- _BRIEF_
Of all the lines in this material, how many have the word "each"? Give only the number.

- _EXERCISE MATERIALS_
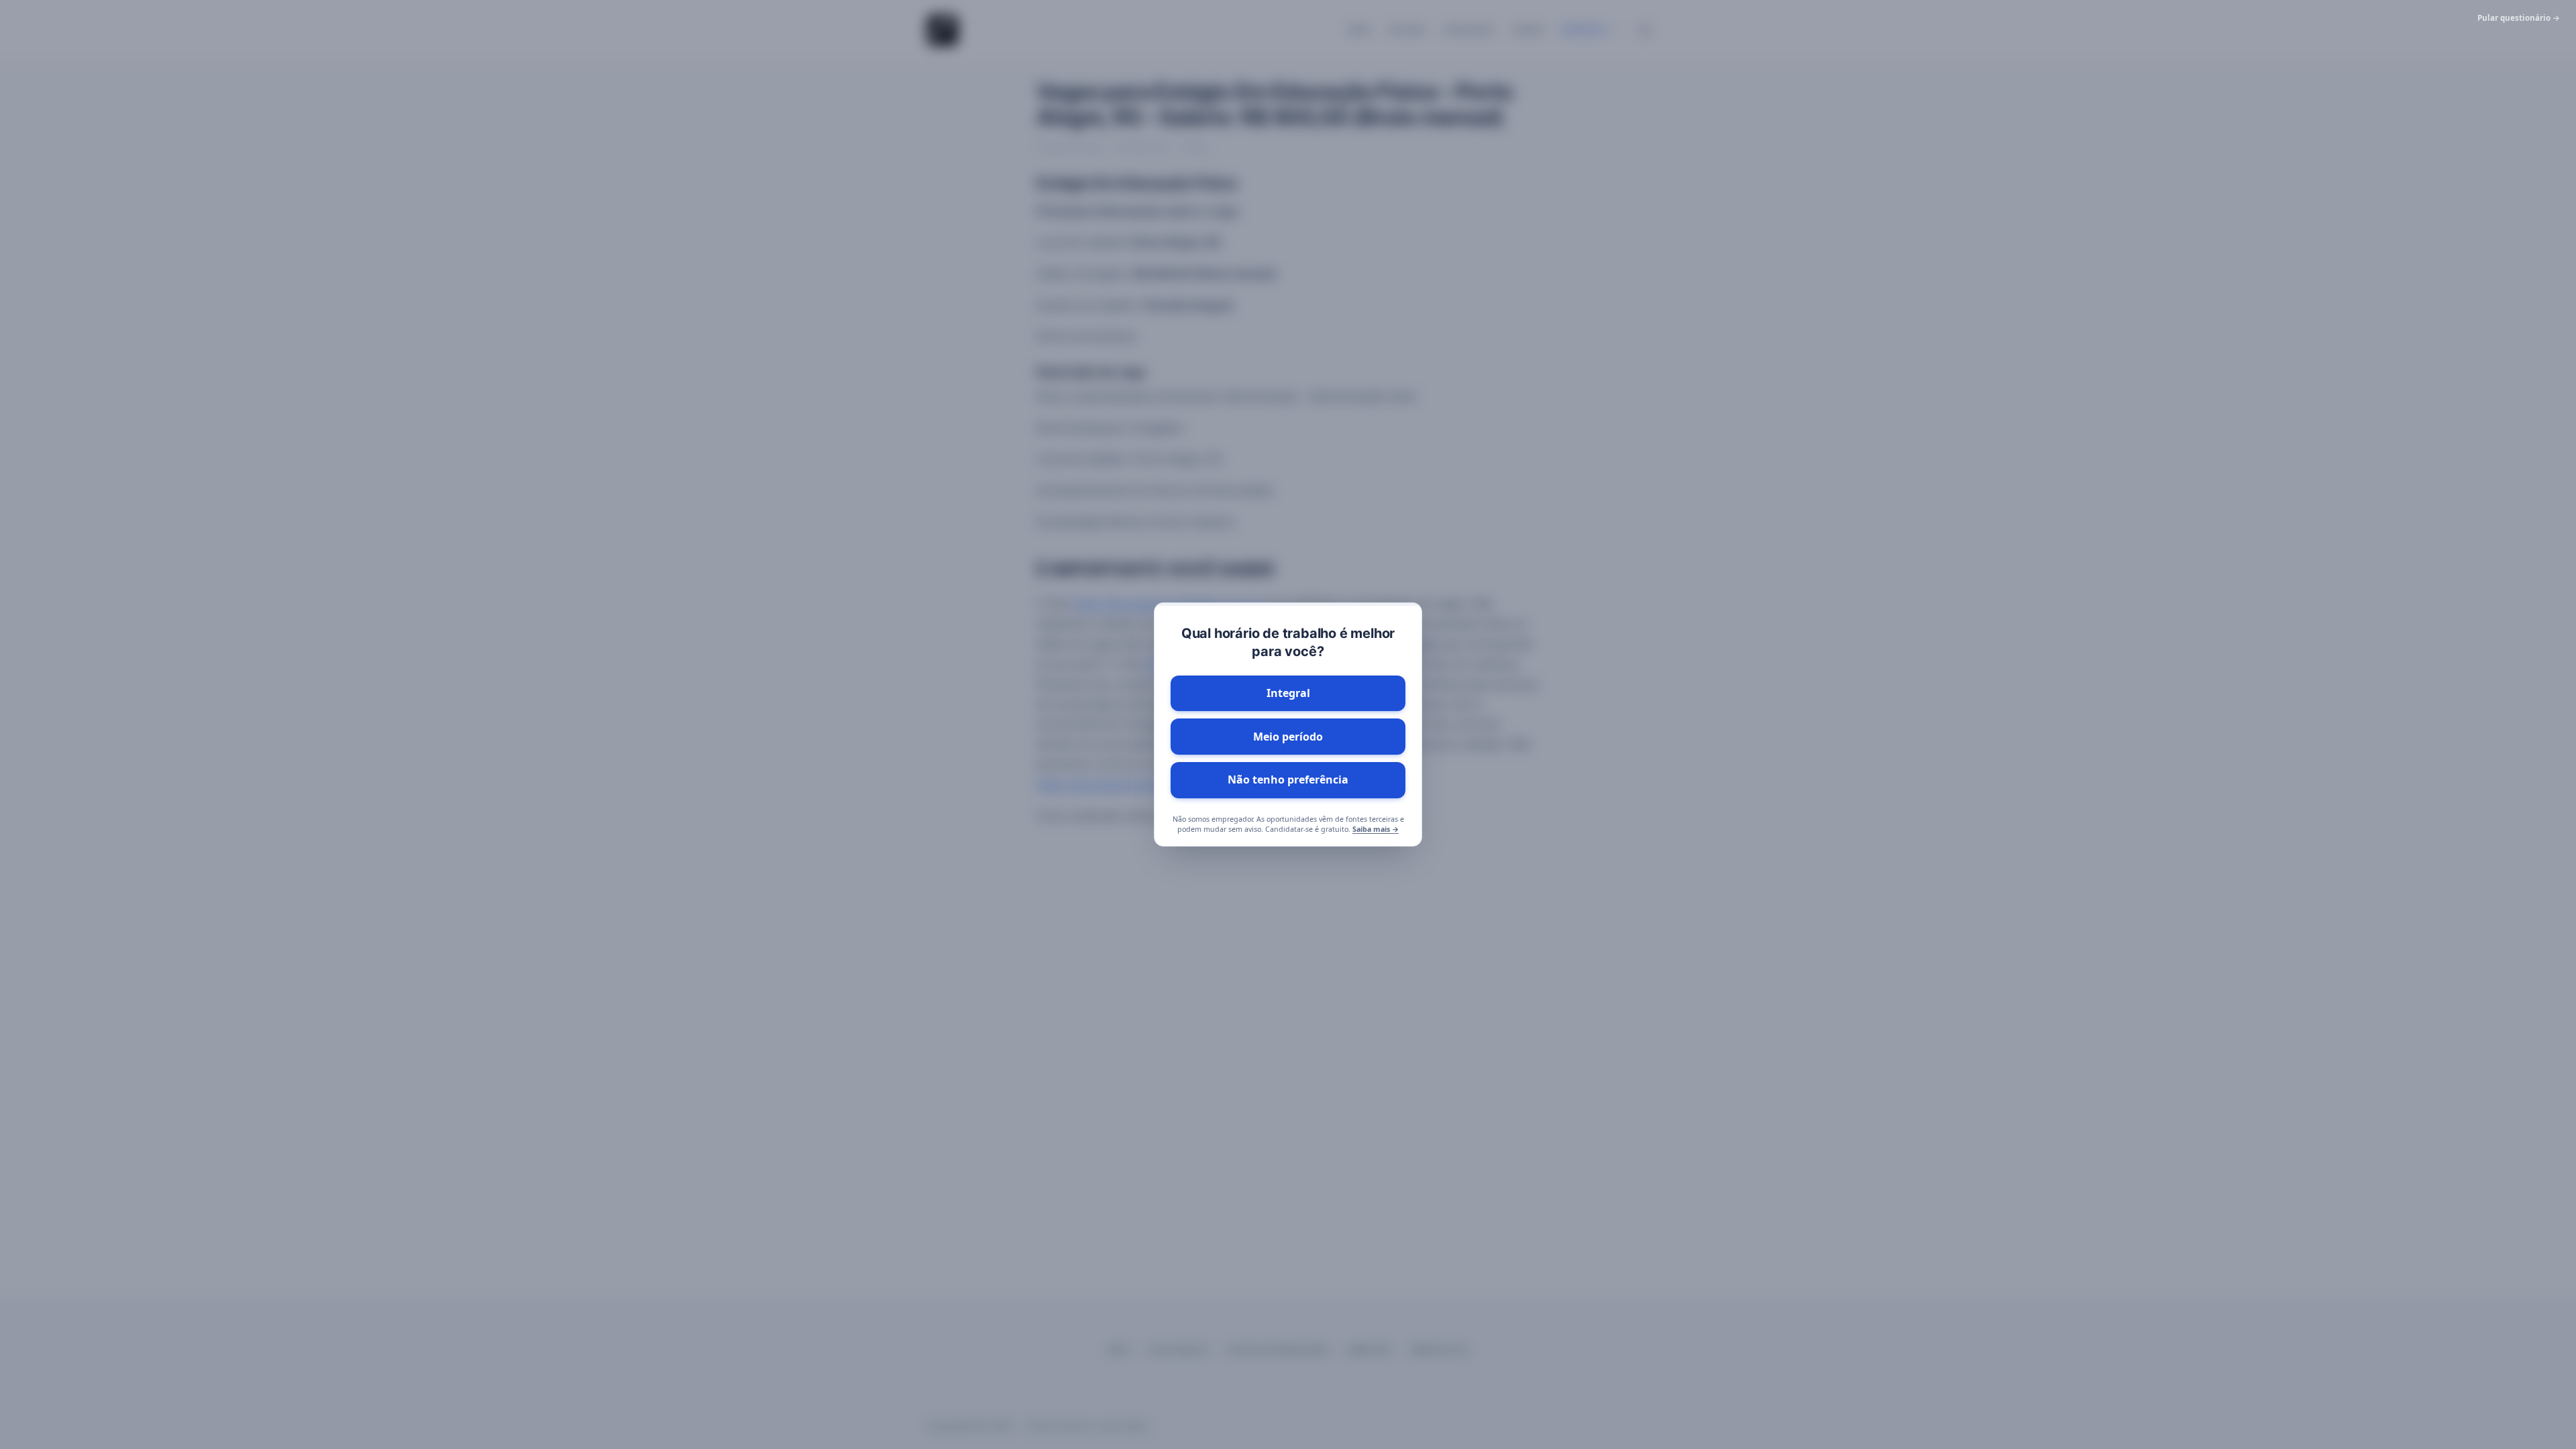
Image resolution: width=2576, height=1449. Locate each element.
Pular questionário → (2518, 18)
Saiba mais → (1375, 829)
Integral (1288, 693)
---
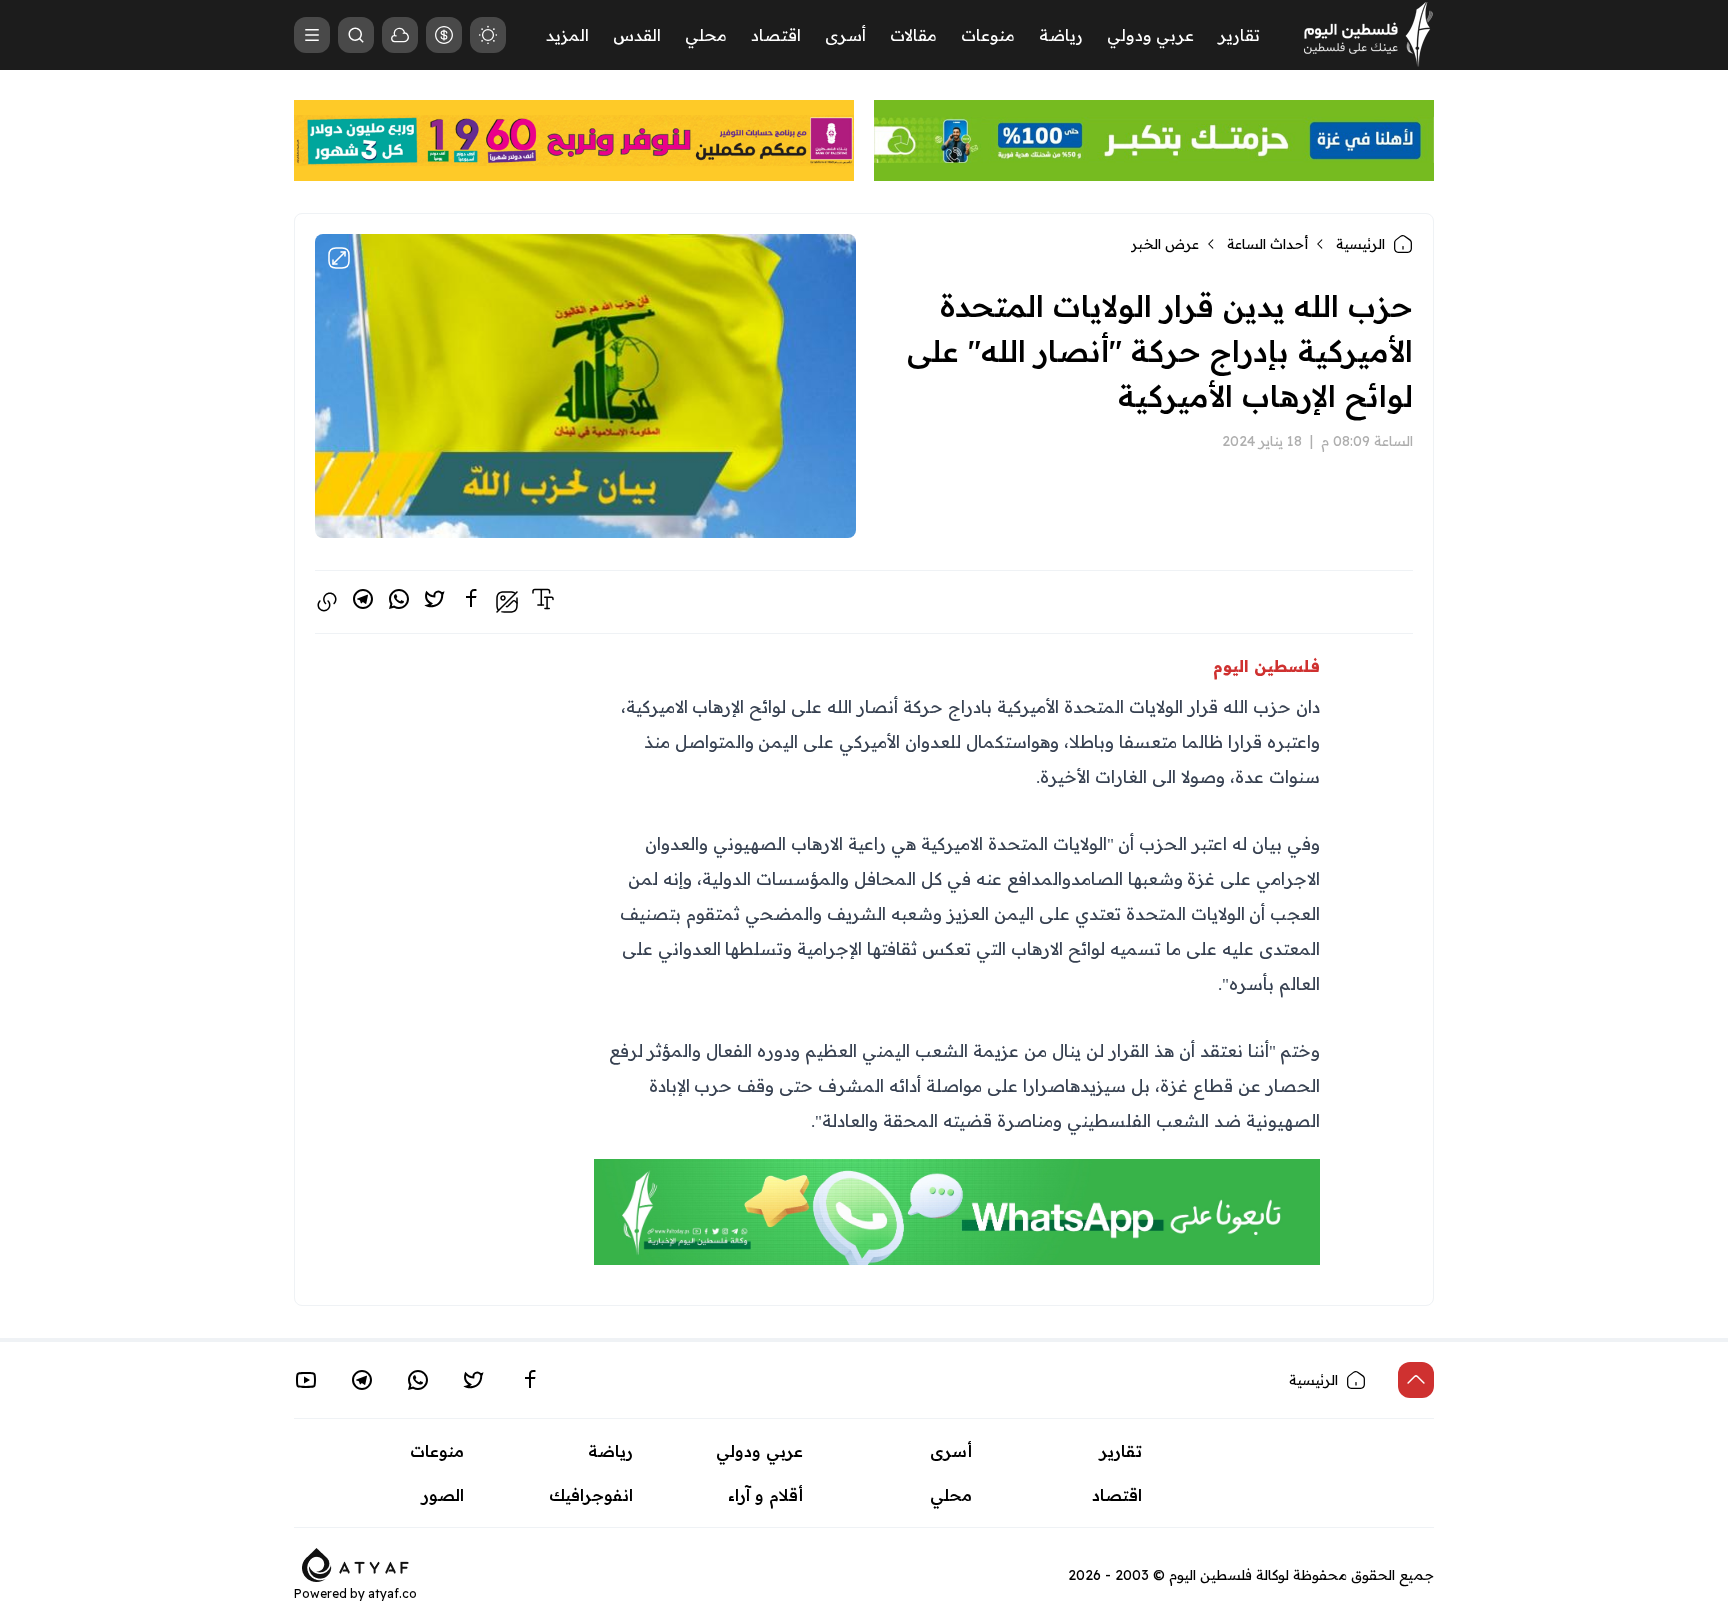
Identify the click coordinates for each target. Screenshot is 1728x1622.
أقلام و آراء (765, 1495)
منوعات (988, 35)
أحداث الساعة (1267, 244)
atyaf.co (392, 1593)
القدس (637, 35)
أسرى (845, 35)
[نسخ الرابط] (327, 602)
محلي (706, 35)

- _SOLVED EXERCISE_
2